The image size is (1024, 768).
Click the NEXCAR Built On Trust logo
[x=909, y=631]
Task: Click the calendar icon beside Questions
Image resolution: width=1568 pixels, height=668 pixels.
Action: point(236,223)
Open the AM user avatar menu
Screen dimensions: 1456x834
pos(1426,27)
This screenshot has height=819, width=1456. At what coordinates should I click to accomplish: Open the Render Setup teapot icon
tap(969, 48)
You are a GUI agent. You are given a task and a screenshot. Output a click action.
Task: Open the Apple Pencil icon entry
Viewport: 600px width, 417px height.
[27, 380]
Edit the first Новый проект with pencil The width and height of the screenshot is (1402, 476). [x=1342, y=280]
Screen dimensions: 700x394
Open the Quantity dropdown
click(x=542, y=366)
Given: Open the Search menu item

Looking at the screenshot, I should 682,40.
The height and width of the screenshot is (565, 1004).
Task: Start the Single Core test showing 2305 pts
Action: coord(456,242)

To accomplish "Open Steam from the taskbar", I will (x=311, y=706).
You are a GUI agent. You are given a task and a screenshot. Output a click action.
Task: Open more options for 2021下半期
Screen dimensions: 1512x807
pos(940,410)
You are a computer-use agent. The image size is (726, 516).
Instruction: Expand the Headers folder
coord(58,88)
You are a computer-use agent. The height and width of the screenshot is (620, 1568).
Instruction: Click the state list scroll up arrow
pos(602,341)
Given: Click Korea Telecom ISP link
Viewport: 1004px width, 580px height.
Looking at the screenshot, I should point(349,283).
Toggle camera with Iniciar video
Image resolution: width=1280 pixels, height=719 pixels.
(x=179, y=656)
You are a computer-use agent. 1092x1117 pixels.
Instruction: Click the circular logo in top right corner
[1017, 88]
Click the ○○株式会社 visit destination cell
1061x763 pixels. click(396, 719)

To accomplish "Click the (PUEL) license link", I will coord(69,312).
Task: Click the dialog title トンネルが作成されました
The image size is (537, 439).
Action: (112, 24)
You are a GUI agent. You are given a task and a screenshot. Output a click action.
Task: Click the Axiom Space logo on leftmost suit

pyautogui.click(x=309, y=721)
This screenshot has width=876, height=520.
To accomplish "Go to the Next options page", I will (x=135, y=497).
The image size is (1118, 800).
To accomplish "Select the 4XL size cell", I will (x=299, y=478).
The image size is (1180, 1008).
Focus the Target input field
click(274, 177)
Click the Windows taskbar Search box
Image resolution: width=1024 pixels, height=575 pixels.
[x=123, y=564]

### Instruction
Scale the entries starting at the beginning and ending at the line containing "[x=909, y=631]": reproduce each of those lines in full, multiplying only the answer coordinates by 1.4 and rounding to whole numbers, with halves rounded up. Leave every other number unchanged.

### Exercise solution
The image size is (1024, 768).
Click the NEXCAR Built On Trust logo
[x=1273, y=883]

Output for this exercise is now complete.